ACTIVITY:
Only the lines containing the string "agent" are needed; copy all of them from the listing.
══════
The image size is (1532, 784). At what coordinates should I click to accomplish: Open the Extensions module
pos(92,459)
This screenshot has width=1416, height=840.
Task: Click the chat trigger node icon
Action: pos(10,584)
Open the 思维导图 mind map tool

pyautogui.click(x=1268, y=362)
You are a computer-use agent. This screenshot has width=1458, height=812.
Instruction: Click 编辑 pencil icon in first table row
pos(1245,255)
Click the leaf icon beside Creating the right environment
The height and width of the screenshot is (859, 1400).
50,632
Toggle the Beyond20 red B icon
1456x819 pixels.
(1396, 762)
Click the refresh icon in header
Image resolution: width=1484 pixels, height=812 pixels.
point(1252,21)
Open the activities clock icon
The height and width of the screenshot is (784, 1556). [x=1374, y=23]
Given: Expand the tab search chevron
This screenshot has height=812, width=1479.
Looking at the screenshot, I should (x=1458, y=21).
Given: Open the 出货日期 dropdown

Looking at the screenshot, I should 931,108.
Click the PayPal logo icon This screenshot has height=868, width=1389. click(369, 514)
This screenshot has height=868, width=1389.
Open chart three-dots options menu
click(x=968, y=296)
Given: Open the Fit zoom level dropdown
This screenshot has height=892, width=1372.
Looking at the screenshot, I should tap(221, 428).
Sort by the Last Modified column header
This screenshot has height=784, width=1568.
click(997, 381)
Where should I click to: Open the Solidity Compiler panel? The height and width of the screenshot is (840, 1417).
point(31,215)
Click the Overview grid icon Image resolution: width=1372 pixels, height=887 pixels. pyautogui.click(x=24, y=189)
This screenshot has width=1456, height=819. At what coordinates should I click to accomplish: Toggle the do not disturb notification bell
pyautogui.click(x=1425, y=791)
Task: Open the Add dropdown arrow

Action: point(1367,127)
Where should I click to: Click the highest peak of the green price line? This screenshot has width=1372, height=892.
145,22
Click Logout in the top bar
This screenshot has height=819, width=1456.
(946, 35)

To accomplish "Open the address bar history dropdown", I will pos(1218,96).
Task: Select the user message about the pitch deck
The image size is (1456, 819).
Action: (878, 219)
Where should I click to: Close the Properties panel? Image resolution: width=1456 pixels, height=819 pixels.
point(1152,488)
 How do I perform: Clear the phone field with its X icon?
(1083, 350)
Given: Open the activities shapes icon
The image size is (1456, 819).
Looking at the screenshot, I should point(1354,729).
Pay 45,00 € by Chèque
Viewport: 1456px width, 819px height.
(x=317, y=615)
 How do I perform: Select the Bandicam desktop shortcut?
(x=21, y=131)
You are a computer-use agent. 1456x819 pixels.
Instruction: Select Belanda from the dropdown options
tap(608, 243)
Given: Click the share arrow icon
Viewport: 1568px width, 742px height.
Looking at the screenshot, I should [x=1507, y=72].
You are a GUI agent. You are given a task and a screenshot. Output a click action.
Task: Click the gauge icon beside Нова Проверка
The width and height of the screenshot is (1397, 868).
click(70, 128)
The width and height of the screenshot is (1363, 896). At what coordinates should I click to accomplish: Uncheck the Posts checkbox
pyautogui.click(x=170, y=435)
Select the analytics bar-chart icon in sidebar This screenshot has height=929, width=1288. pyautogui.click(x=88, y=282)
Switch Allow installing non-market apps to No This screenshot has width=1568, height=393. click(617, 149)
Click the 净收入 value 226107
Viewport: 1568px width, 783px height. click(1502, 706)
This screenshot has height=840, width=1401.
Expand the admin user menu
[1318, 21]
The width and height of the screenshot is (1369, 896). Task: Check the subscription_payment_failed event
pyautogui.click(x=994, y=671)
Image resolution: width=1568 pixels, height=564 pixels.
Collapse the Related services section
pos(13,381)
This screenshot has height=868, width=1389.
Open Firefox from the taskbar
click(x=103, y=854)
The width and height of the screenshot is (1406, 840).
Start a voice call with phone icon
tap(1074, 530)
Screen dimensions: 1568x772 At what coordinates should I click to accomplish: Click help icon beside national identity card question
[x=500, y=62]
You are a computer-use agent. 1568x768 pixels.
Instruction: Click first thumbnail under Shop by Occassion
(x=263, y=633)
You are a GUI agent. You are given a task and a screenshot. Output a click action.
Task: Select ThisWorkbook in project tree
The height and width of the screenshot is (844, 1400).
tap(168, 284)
══════
RESPONSE TO THE EXERCISE:
You are a computer-use agent. This screenshot has width=1458, height=812.
You are a computer-use agent. 1456x819 pixels.
You are a GUI agent. You are given a task and a screenshot. Output a click action.
You are a computer-use agent. 1568x768 pixels.
You are a GUI agent. You are given a task and a screenshot. Output a click action.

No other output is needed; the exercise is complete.